Biliyorum çok zor bir durum. Örgütlü, planlanmış, iyi duyurulmuş ve yaygın bir boykot kampanyası için de artık vakit geç sayılır.

O halde, Cumhuriyetçi, Atatürkçü, millici, yurtsever ve demokrat insanlar sandığa giderek, duygu-düşünce, özlem ve tepkilerini sandığa yansıtırak belki de en uygun yöntemi seçmiş olurlar.

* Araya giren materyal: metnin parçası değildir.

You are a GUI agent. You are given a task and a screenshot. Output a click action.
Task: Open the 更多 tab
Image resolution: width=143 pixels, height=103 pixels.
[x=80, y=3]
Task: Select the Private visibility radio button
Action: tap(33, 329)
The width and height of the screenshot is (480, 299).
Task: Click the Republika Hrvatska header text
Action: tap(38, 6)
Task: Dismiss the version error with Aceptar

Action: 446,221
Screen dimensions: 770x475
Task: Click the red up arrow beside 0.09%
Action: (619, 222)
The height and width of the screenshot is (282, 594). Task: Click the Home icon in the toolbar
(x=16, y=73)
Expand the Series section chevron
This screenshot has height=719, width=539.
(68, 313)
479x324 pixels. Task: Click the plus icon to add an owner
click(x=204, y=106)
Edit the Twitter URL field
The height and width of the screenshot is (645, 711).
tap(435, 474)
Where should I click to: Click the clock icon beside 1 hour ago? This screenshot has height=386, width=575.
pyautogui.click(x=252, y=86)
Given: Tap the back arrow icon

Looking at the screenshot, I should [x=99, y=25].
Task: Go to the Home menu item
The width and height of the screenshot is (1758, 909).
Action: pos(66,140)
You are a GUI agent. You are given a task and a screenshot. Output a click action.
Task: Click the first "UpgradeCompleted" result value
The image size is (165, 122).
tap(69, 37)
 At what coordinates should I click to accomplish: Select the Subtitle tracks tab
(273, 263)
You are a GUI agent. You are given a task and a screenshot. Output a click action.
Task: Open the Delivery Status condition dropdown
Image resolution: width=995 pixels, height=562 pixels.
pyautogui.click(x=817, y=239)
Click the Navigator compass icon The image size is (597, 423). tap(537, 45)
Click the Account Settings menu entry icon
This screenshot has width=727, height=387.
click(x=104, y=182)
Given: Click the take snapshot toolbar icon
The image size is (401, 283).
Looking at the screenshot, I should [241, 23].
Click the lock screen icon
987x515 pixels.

Ben 10 Ağustos'ta sandığa gideceğim.

Yolsuzluk ve partizanlık yapan, toplumu ve ülkeyi bölünmeye sürükleyen, dinci-diktatörlük özlemcilerine asla oy vermeyeceğim.

Vahşi - kanlı - bölücü - terör örgütünün sözcüsü ve savunucusu kravatlı PKK'lılara da şüphesiz ki oy vermeyeceğim.

Ne mi yapacağım?

Ya çatı adayına oy vereceğim, ya da boş oy atacağım.

Bu kararımı verirken de, vicdanımın, aklımın sesini dinleyecek, ülkemizin birliğini ve dirliğini, Cumhuriyetimizin bekasını gözetecek ve ona göre davranacağım.

Tıpkı bütün Atatürk Cumhuriyeti sevdalısı, millici, yurtsever, demokrat Türk yurttaşları gibi...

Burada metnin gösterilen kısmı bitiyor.